わが子との経験から生まれた学びの場「小さなイエナスクールゆに〜く」
町田市に新たな学びの場「小さなイエナスクールゆに〜く」が開校しました。
学校を創るに至った母と小学生の息子くんとの対話から、学ぶということ、学ぶ場所について考えました。

以前取材させていただいた方が、ある日SNSに【小さな学校を創めました】と投稿していたのを見かけました。

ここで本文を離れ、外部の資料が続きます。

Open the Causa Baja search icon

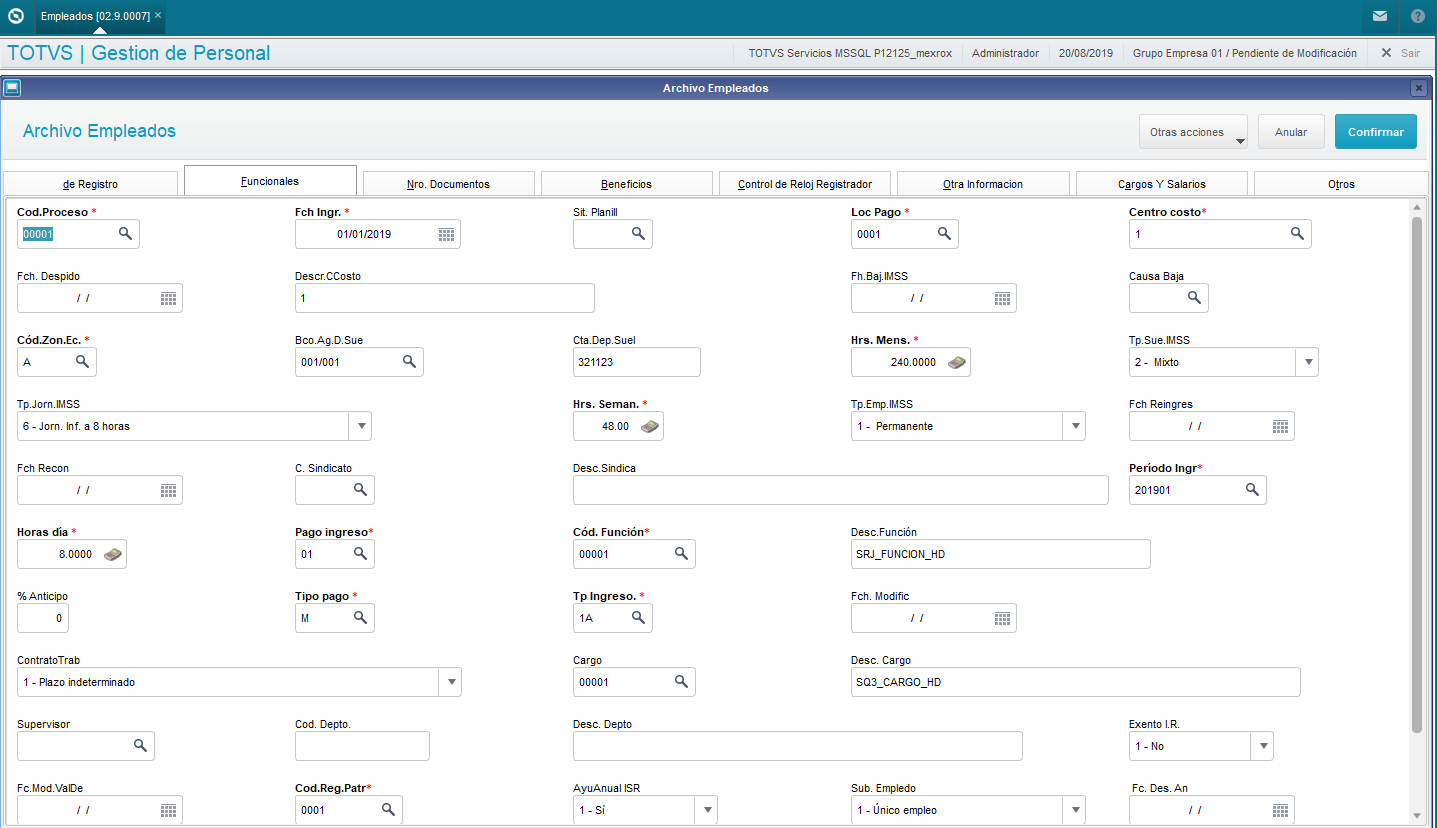1194,297
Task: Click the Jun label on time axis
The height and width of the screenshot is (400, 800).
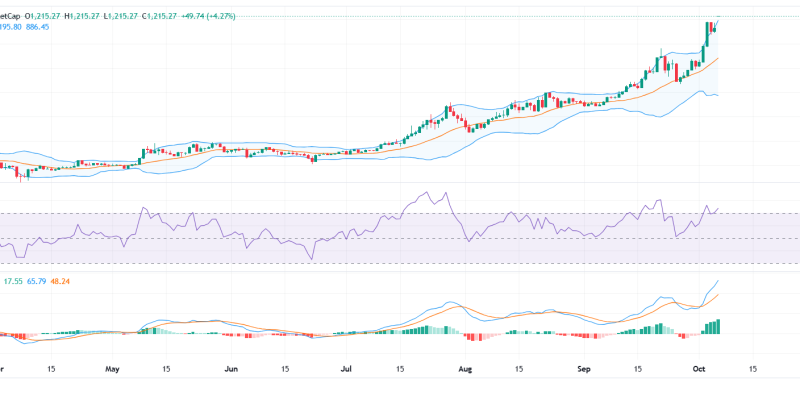Action: [231, 369]
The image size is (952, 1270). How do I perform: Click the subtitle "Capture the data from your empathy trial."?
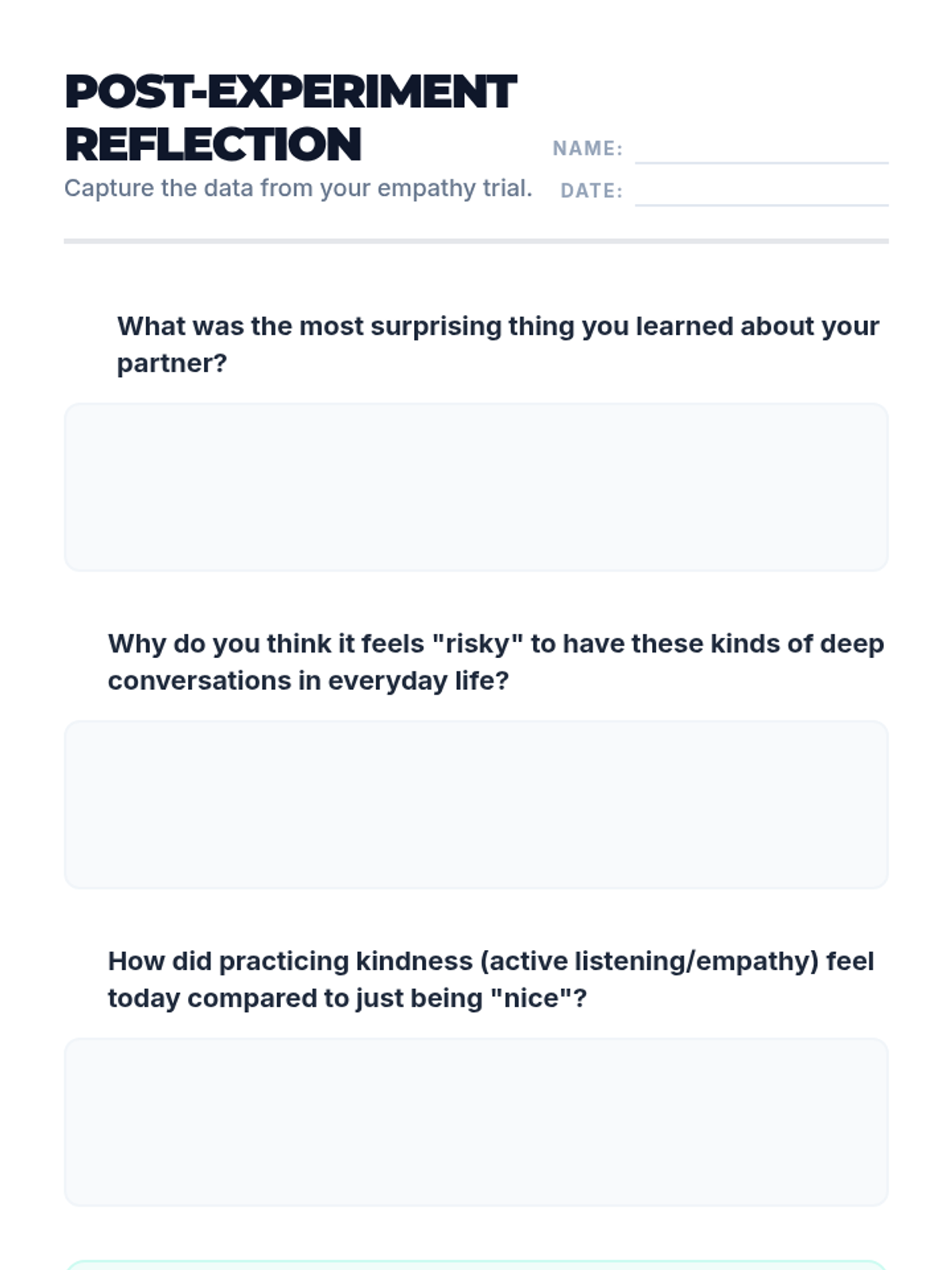coord(298,188)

子育てや場づくりの活動をしていらっしゃるのは知っていましたが、確か教師ではなかったはず。学校を創るというのはどういうことだろう…と興味を持ち、お話を伺ってきました。

 

「小さなイエナスクールゆに〜く」は、一般の学校のカリキュラムとは異なる独自の教育理念を軸として、子どもの自主性や個性を尊重する教育を実践する学びの場です。小学1年生から中学3年生までの子どもたちが一緒に過ごします。

 

不登校になって初めて必要となる場ではなく、独自の教育理念に基づいたもう一つの学校として、そこでの学びを選んだ人を受け入れます。学校教育法第一条に定められて認可された学校ではないため、地元の公立校に籍を置きながら通っています。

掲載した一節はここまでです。